Tras el fallecimiento de Antonio en 2012 es su viuda, María, quien a diario custodia la rotonda, encargándose de mantenerla limpia y de regar todas las plantas que sembró su cónyuge: «La palmera la plantó mi marido hace 23 años y esas dos adelfas las compramos por 500 pesetas cada una. El resto de plantas llegaron poco a poco, y esa higuera se la dieron a Antonio en una latita y fíjate cómo está hoy», declara María, quien recuerda emocionada que su marido, estando ya enfermo, «se sentaba en la calle a comtemplar su rotonda y siempre me pedía que le cogiera los higos de la higuera».
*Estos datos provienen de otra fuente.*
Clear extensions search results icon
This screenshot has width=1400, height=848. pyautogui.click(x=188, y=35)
El matrimonio Menacho-Potestad se estableció en Padre Pío hace 40 años. Desde entonces «el barrio ha cambiado mucho, pues al lado de mi casa no había pisos, por lo que estuvimos 30 años junto a un solar baldío», relata María. «Alguna gente arrojaba basura y me daba miedo que pudiera haber ratas, así que mi marido cercó el solar y sembró allí rosales y geranios». No obstante, ese primer jardín no duró mucho ya que «la constructora Bekinsa compró el terreno y levantó ahí las viviendas, acabando con las plantas», relata. Sin embargo, «por aquél entonces terminaron las obras de la rotonda así que empezamos a plantar en ella».

María manifiesta que son muchos los recuerdos que la rotonda le trae de Antonio ya que, «desde que se jubiló cuidar de estas plantas era su vida». Por ello, asegura que «sé que mirando por ellas continúo con el legado de mi marido y eso me reconforta». Por esta razón, su viuda se afana a diario en mantener impoluta la glorieta: «Los rosales los riego un día sí y otro no cuando hace más calor, y les echo entre 12 y 15 cubos de agua». Además, «la barro todos los días para que no esté llena de hojas y recojo las latas o restos de basura que algunos tiran desde el coche».
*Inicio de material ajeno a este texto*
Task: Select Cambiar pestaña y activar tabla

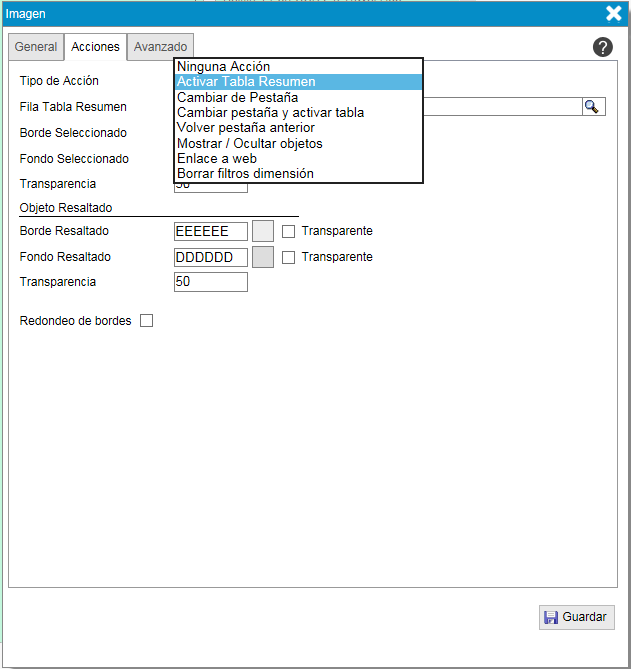Action: pyautogui.click(x=270, y=113)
María asegura que durante estas dos décadas «todo han sido felicitaciones por lo bonita que está la rotonda», tanto de vecinos del barrio como de los empleados de Lipasam o de Parques y Jardines, por lo que nadie «se ha quejado nunca porque cuidemos de este espacio que, aunque no es de nuestra propiedad, lo mimamos como si lo fuera».

La rotulación de la rotonda con el nombre de quien tanto la cuidó se aprobó en el pasado pleno del Ayuntamiento de Sevilla, a petición de la asociación de vecinos Guadaira. La entidad quiso así reconocer la entrega y dedicación de Antonio no sólo con esta glorieta, sino con todos los vecinos del barrio, ya que lo definen como «un gran amigo, mejor padre y un ciudadano ejemplar, con una inestimable vocación de servicio público y un corazón siempre dispuesto a ayudar a los demás».